Kim Robbins of Laurium injured her hip while serving, a career that included tours overseas in Germany. By 2015, it needed to be replaced. During the recovery process, she became addicted to the medication that was supposed to help her heal. She says that when she began to question how she was reacting to it and if she was possibly becoming dependent on the drugs, she was told that was impossible. It is a common story for many who suffered in recent years.

After a year I was just calling into my primary care [physician] and saying, “I need my refill.” I would go to a window and pick up my prescription with no follow through like, “Why are you still in pain? Let’s discuss why you still need this and what can we do to solve this?”

Robbins says that after a particularly scary episode, she committed to going off opioids cold turkey. Withdrawals lasted weeks.

Today, Robbins advocates for alternatives through a bill known as the Non-Opioids Prevent Addiction In the Nation (NOPAIN) Act. She says that she has had a permanent entry added to her medical record to avoid the administration of drugs that could potentially get her hooked again.

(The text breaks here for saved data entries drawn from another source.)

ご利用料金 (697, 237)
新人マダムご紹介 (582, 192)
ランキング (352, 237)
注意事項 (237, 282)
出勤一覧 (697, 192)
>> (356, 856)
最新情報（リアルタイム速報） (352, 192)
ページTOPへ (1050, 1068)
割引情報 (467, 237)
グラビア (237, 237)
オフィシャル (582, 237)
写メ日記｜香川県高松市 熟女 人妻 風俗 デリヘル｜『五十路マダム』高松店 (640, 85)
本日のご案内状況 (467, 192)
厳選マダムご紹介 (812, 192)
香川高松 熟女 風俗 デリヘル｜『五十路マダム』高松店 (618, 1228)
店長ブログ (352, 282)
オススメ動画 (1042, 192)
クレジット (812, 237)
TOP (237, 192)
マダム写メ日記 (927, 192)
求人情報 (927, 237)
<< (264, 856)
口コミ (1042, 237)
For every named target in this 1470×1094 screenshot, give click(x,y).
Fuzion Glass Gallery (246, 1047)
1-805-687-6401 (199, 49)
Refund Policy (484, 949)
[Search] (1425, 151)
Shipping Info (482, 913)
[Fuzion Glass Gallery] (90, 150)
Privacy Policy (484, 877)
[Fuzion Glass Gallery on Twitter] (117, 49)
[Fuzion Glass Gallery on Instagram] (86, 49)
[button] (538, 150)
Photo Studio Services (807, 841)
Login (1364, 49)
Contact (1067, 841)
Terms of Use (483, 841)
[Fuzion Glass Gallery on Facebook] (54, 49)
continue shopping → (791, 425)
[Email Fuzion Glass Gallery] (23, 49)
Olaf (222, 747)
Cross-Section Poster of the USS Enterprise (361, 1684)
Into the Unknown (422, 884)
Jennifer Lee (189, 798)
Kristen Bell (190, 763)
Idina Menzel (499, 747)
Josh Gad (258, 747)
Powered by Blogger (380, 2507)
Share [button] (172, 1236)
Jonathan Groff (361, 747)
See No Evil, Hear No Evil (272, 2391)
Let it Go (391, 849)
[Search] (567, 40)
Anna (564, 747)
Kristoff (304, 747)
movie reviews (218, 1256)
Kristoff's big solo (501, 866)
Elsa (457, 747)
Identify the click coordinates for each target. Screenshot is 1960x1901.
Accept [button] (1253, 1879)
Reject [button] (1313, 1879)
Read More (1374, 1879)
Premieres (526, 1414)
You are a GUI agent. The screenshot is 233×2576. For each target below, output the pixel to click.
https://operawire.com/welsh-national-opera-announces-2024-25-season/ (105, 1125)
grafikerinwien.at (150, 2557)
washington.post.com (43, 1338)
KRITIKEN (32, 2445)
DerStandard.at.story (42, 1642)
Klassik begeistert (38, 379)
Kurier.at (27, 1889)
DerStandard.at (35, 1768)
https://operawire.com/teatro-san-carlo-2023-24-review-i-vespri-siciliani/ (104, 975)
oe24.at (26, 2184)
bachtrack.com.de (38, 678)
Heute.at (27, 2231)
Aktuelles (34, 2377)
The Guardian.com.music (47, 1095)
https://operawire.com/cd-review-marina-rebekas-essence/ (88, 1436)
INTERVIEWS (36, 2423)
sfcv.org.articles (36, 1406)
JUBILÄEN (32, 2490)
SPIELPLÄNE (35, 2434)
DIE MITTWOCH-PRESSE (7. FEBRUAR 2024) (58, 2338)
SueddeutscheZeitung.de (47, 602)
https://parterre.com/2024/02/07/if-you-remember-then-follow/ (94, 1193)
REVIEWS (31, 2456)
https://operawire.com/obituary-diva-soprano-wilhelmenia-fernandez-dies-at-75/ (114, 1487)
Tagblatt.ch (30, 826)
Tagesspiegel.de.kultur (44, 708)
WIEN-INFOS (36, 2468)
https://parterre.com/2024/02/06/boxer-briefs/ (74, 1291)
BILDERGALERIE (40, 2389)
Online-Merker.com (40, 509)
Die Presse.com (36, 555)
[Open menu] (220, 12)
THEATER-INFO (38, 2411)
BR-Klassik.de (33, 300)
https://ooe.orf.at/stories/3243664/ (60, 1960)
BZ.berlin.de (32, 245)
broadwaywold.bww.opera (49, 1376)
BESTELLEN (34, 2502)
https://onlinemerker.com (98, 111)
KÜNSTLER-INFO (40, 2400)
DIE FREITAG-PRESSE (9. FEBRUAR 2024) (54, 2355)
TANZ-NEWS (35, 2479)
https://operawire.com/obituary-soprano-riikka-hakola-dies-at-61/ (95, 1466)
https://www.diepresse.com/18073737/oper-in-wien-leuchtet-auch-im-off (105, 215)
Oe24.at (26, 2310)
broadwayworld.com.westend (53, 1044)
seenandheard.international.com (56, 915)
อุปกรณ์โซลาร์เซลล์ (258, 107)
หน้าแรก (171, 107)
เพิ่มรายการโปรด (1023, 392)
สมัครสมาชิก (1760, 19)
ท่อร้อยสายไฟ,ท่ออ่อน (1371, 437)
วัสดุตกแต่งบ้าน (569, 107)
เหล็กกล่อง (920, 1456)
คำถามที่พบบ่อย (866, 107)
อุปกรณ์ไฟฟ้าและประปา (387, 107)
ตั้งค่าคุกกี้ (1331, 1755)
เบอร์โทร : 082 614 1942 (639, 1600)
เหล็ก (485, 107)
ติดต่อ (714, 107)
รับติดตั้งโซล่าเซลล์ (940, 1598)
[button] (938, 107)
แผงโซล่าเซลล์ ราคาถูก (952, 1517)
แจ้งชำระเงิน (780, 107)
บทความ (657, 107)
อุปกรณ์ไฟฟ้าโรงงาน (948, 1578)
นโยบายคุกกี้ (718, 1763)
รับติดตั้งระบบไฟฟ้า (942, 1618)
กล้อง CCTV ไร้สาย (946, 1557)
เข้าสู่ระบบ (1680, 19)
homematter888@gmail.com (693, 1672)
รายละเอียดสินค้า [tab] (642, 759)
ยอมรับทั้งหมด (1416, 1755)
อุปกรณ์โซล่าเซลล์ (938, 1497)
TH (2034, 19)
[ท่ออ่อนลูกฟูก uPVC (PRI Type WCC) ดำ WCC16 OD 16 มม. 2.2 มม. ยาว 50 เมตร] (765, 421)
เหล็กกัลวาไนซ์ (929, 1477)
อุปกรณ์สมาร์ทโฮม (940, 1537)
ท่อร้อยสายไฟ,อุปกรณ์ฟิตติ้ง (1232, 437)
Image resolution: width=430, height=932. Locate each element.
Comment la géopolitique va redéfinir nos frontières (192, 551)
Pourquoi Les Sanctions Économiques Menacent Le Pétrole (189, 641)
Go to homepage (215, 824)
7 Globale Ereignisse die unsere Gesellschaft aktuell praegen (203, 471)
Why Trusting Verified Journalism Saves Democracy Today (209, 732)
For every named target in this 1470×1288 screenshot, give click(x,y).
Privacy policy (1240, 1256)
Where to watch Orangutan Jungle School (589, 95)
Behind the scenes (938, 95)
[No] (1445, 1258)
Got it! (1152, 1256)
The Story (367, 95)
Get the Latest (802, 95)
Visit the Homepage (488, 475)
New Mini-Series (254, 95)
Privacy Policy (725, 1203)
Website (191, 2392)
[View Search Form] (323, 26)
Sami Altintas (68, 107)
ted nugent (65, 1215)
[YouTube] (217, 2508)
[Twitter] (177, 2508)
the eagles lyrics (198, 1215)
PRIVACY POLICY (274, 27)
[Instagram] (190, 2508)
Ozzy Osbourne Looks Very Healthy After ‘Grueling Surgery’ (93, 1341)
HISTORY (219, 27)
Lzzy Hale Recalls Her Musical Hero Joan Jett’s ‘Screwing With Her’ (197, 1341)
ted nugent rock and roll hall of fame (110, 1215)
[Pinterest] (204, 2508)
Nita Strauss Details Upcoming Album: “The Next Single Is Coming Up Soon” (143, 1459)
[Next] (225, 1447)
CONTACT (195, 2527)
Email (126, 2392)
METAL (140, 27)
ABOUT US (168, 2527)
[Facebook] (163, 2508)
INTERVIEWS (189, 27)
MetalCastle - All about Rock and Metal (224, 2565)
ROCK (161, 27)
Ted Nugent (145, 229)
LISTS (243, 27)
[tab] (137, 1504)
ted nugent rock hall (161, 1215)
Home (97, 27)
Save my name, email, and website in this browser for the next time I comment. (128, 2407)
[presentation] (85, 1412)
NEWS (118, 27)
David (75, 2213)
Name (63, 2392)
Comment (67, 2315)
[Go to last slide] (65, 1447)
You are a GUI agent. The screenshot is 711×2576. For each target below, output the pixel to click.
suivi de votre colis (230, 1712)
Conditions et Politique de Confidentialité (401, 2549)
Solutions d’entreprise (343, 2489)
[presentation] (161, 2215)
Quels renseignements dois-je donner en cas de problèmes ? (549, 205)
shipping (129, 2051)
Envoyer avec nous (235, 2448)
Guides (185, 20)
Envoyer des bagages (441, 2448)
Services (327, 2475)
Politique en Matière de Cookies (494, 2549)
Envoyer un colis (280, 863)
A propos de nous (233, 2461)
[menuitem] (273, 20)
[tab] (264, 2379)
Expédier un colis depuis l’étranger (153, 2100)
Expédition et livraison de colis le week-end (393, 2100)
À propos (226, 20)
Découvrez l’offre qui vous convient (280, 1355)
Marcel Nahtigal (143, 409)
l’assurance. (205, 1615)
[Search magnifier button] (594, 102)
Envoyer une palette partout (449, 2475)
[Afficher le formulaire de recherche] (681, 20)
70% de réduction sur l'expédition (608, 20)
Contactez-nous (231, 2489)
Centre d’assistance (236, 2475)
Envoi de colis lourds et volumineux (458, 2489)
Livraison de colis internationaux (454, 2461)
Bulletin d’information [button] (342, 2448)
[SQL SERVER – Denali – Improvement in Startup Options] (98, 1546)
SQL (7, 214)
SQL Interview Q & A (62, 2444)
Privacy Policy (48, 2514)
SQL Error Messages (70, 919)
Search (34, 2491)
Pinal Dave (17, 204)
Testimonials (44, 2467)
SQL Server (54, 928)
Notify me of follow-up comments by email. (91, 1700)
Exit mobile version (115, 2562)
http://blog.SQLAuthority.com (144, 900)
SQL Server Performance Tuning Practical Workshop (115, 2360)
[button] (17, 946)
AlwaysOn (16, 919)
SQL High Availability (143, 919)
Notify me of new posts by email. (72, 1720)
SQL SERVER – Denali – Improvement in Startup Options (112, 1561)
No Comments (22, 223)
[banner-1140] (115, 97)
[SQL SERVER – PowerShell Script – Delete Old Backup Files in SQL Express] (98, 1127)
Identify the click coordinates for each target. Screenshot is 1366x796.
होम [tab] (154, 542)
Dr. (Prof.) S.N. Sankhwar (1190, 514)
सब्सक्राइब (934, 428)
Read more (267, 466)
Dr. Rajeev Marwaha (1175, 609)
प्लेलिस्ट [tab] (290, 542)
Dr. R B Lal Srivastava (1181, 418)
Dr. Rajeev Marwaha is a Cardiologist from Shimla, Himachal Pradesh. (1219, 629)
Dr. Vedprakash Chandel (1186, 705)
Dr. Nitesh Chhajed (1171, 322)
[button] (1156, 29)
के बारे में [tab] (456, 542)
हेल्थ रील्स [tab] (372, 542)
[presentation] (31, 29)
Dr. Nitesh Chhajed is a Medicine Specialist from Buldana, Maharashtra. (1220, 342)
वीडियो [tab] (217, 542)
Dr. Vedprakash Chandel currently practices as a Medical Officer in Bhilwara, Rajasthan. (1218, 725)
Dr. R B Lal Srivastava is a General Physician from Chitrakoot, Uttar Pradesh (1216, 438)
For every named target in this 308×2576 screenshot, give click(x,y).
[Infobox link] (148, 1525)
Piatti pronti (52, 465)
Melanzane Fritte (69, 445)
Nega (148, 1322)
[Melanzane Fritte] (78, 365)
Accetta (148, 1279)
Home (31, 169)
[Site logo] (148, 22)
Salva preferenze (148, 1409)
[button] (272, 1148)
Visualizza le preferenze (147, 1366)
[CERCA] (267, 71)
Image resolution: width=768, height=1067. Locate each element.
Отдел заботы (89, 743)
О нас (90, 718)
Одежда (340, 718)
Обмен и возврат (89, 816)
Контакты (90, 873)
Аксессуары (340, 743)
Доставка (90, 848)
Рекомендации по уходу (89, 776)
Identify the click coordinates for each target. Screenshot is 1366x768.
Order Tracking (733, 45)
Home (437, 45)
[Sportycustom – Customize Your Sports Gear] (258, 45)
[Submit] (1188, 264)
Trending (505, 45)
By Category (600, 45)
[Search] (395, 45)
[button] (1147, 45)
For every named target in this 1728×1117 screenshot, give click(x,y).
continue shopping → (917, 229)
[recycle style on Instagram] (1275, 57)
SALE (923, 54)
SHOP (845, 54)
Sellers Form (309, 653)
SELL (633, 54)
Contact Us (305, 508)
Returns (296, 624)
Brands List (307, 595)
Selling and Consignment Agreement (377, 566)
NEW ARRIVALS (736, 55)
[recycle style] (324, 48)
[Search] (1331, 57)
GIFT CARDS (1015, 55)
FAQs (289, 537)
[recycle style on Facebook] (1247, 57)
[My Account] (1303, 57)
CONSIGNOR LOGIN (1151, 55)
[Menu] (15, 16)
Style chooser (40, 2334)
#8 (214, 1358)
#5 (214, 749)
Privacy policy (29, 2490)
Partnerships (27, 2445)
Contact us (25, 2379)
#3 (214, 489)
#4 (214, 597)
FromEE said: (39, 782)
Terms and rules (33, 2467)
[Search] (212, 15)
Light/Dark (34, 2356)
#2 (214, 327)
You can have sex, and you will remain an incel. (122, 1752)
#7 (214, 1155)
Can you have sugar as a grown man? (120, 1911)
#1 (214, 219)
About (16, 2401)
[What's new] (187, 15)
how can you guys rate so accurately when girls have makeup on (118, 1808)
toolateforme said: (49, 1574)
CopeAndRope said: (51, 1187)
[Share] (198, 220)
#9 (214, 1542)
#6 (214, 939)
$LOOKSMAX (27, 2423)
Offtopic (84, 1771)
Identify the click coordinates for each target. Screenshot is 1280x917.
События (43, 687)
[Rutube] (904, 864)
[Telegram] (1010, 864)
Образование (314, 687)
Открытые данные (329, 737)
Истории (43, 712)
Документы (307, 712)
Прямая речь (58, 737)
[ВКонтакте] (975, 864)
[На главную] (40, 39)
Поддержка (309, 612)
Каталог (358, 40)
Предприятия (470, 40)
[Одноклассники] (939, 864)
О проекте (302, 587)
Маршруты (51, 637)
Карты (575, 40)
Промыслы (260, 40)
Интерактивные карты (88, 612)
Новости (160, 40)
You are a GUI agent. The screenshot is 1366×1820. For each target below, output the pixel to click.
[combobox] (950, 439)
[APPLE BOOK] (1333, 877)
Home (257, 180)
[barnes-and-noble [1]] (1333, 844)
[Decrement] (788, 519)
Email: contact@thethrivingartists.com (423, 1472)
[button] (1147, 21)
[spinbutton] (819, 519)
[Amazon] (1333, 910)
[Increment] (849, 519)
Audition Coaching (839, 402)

Robbins is active in peer support groups that help to break through the feelings of isolation many addicts go through. She says that was one of the driving forces that kept her from seeking help.

I was having this battle in my head like you have to get help, you have to tell somebody. And then I was afraid. What are they going to think of me? How could I do something like this? And that stigma to tell people and have judgement was terrifying.

The NOPAIN Act has support from United States Senator Gary Peters and Congressman Jack Bergman. September is National Recovery Month, dedicated to helping promote therapies that work with fewer risks. Robbins says she doesn’t want to ban opioid treatments, but she says there must be alternatives.